Jeff Campbell, founder of the Colorado Hip-Hop Coalition and an MC himself, offers a broader perspective on the subject of misogyny, which he sees as one of the biggest things eroding the culture of hip-hop.
"Misogyny in hip-hop," Campbell notes, "is something that is reflective of society at large. You see misogyny in movies; you see it in everyday life. So hip-hop artists are really reflecting what they see, and there hasn't really been a movement toward checking people on misogyny.
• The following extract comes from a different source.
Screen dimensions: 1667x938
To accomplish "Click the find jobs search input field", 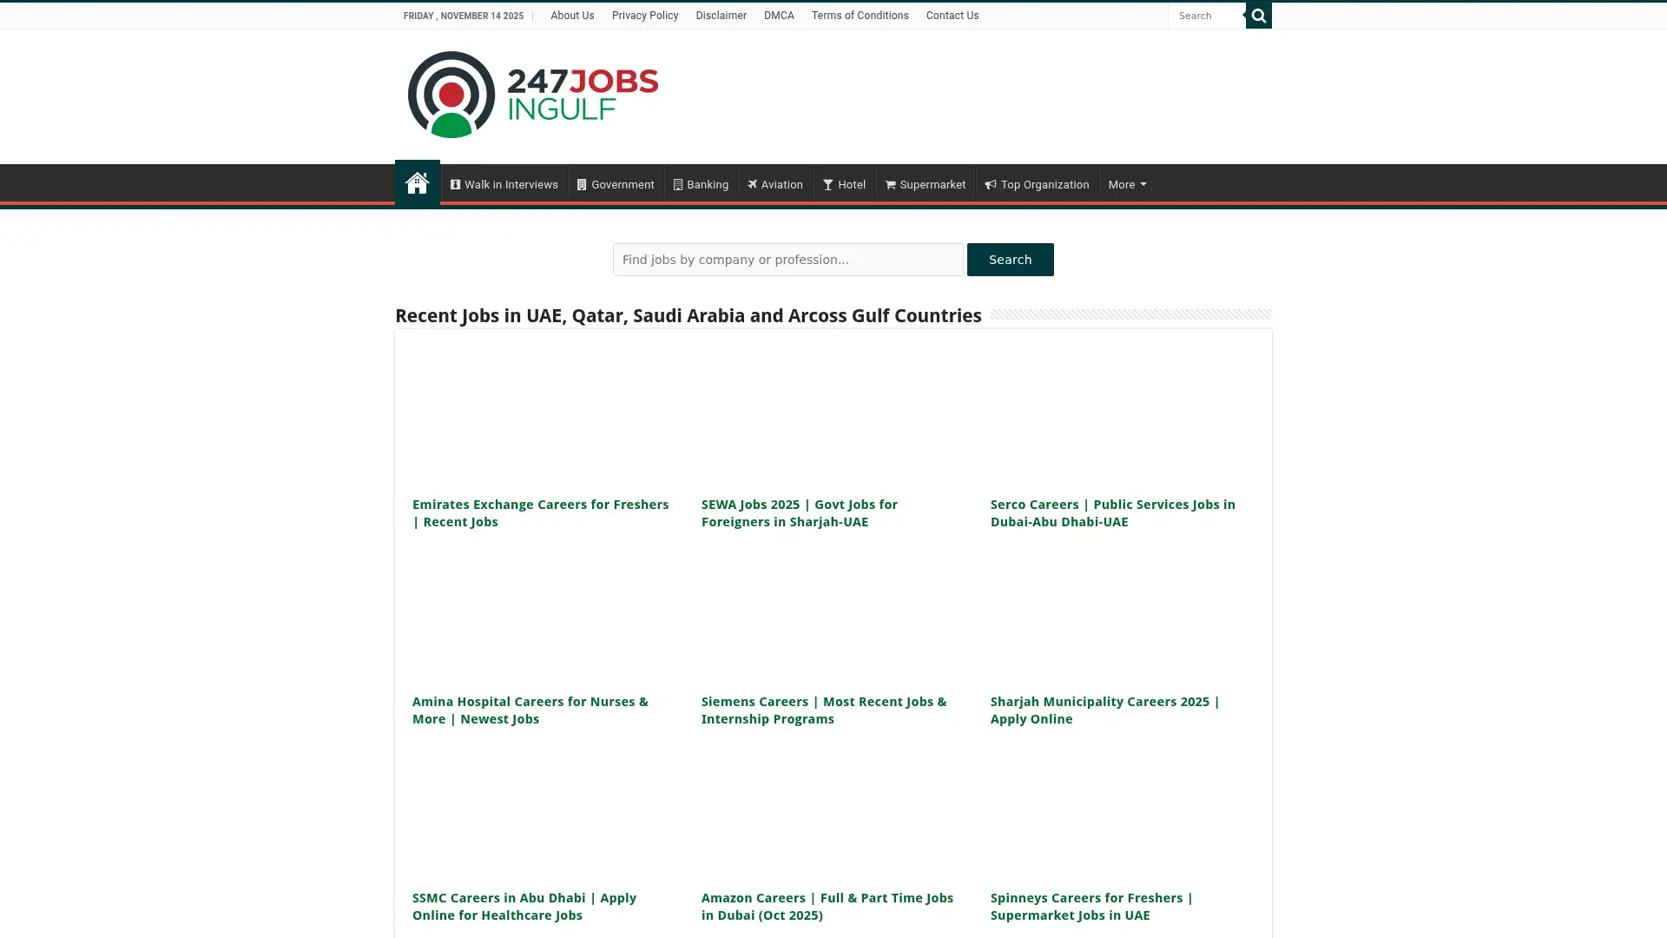I will [x=787, y=260].
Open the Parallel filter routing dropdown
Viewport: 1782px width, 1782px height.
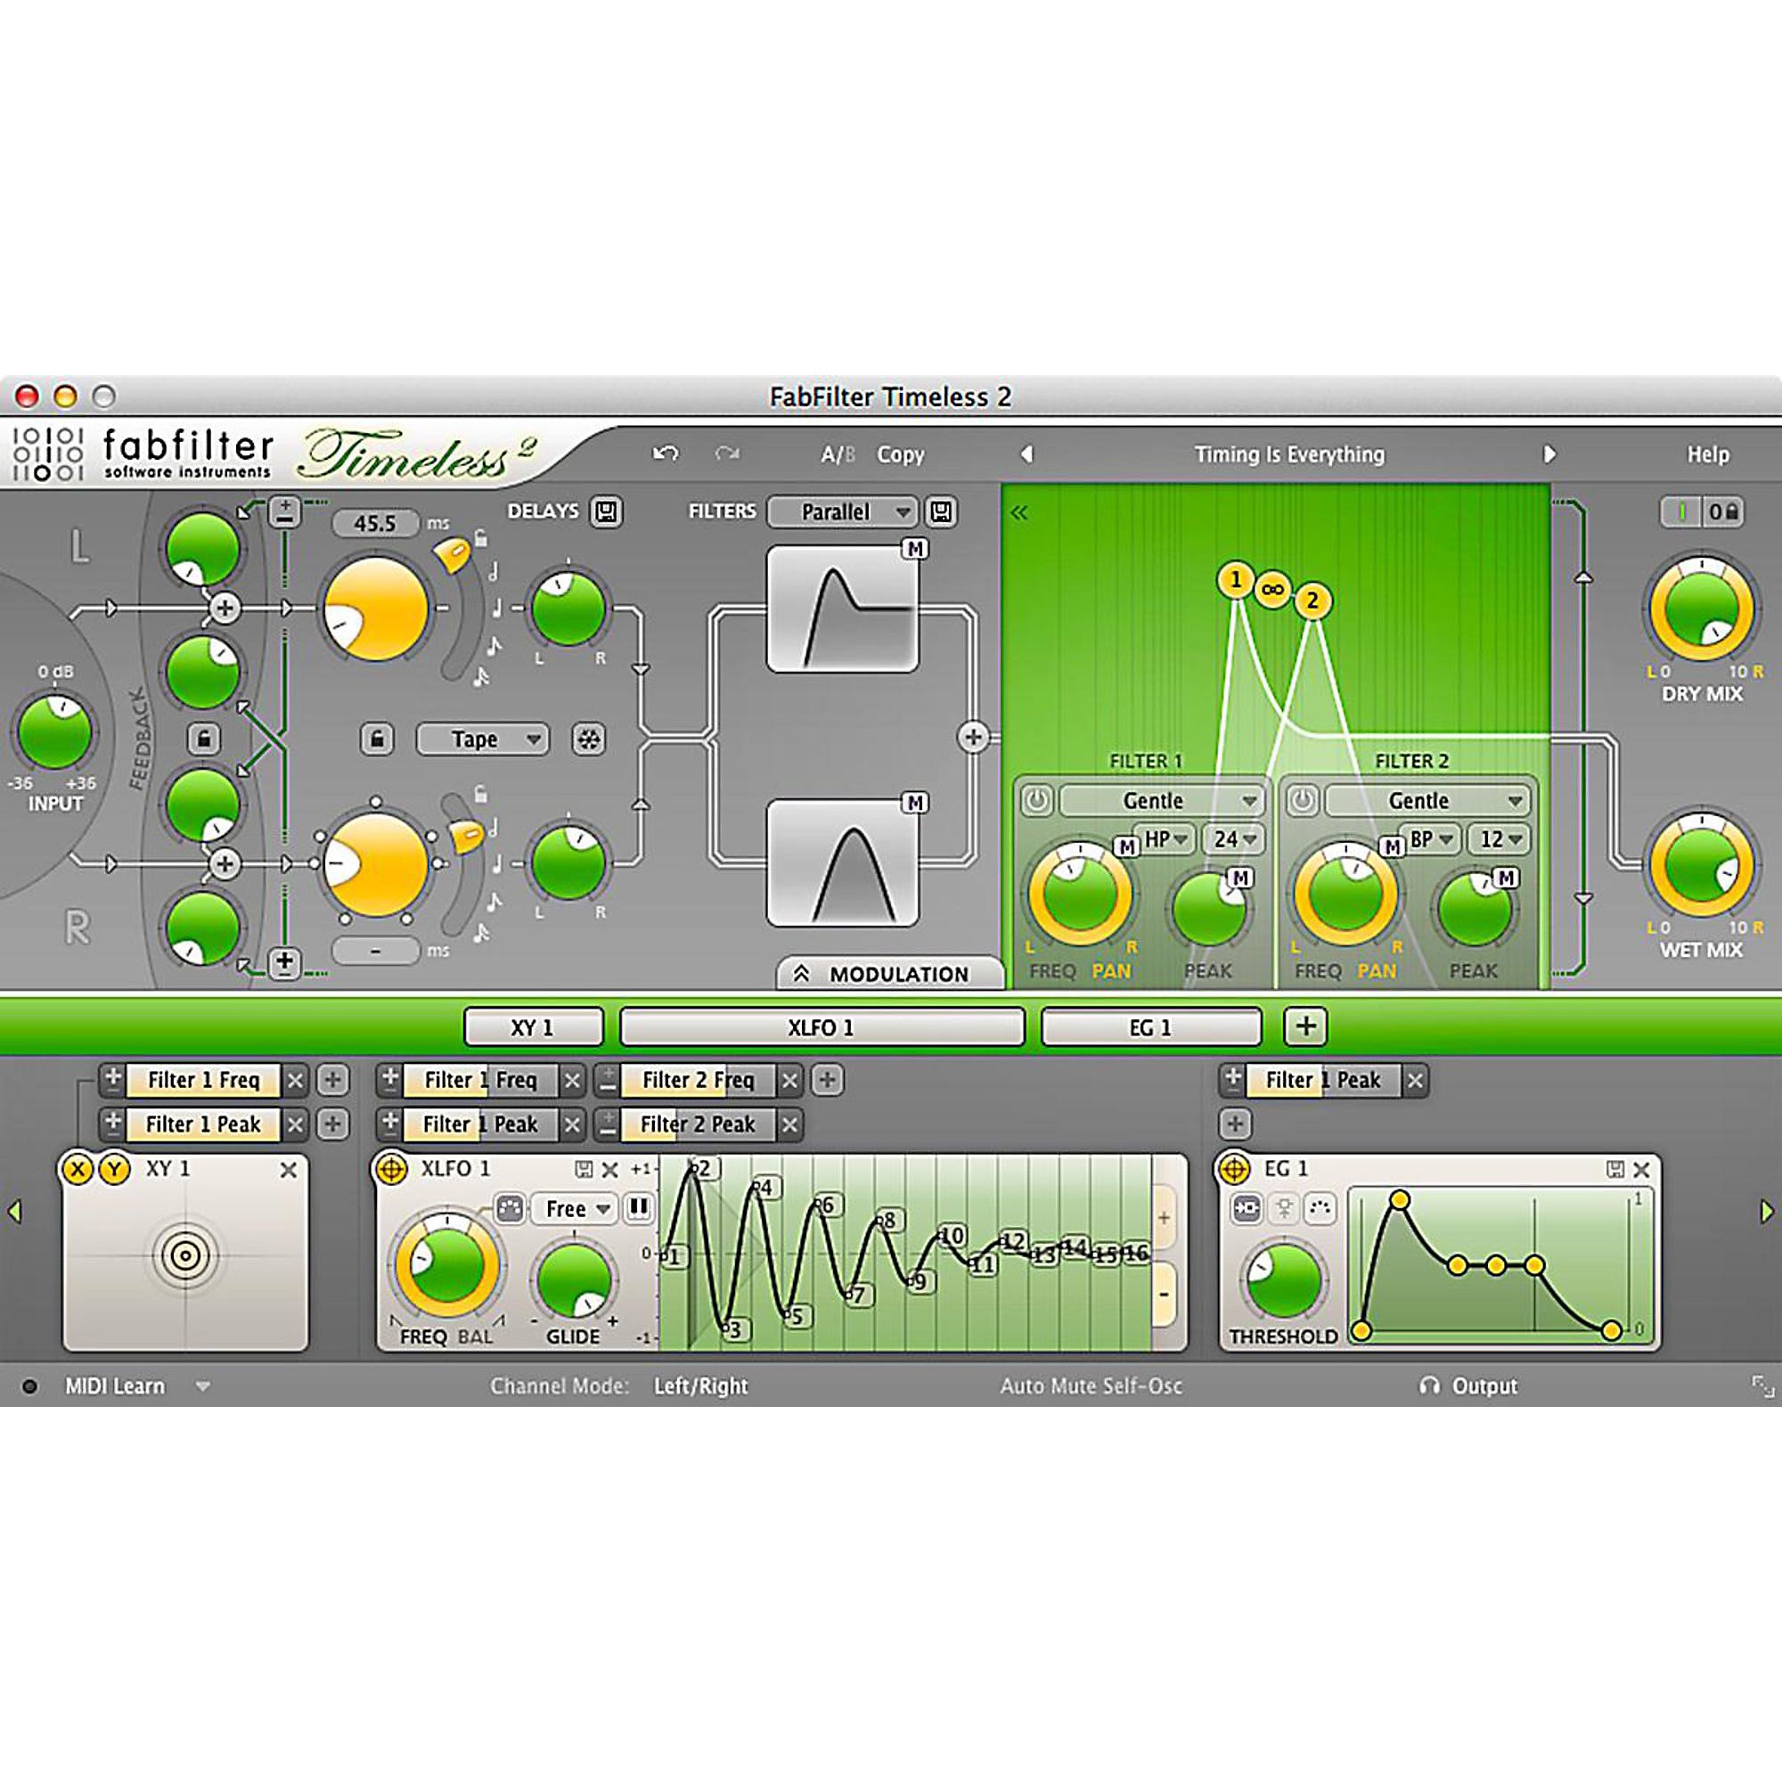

There's disrespect toward women, and it's become so commonplace in society that it almost seems like the norm, and people don't pay attention to it, I suppose.
"As far as hip-hop being something that amplifies that," he adds, "we reward people in hip-hop, in particular, who have that message, and we reward them with our attention, record sales and ticket sales, and we don't reward those with positive messages."
A great point. Terms like "bitch" and "ho" — or the latest variation of the former, "bottom bitch" — plague the verses of rap's hottest songs. And when women aren't being derided, they're being objectified in songs like "Every Girl in the World," in which Lil Wayne proclaims that he'd like to "fuck every girl in the world." (Granted, he does so with such exuberance and artful stamina that even a gal with the most conservative of agendas might find some humor in it — but still.)
Ever since its inception as a genre fueled by creatively coined insults over beats and rhymes, the blatant bravado and lawlessness of rap has been both a major attraction and an Achilles heel. And the latent misogynistic overtones are tucked into the behavior between men and women like slips of fortune-cookie paper. But while most conversations regarding the sexist nature of rap lyrics invariably revolve around the wanton use of derogatory language, there's more to it than that, says Campbell.
"It's not just simply calling a woman a bitch and a ho," he insists. "It's reducing the woman into objectification; it is relegating a woman in hip-hop to a sex object that you've got to be butt naked. Even if she's selling her own records, she's still gotta be butt naked."
Indeed. Take Lil' Kim, for instance, who gained substantial notoriety by flaunting her sexuality and using it as a means of control to generate controversy. For example, when she dropped the artwork for her debut album, Hardcore, with her legs splayed, leaving nothing to the imagination, she took the conversation about sex to a new level. She represented the other side of the spectrum. Her scantily clad body and braggadocious lyrics about cunnilingus and stripteases were a proverbial middle finger to the former view of women in boys' town, and they completely unhinged the ultra-sensitive concept of the over-sexualized female.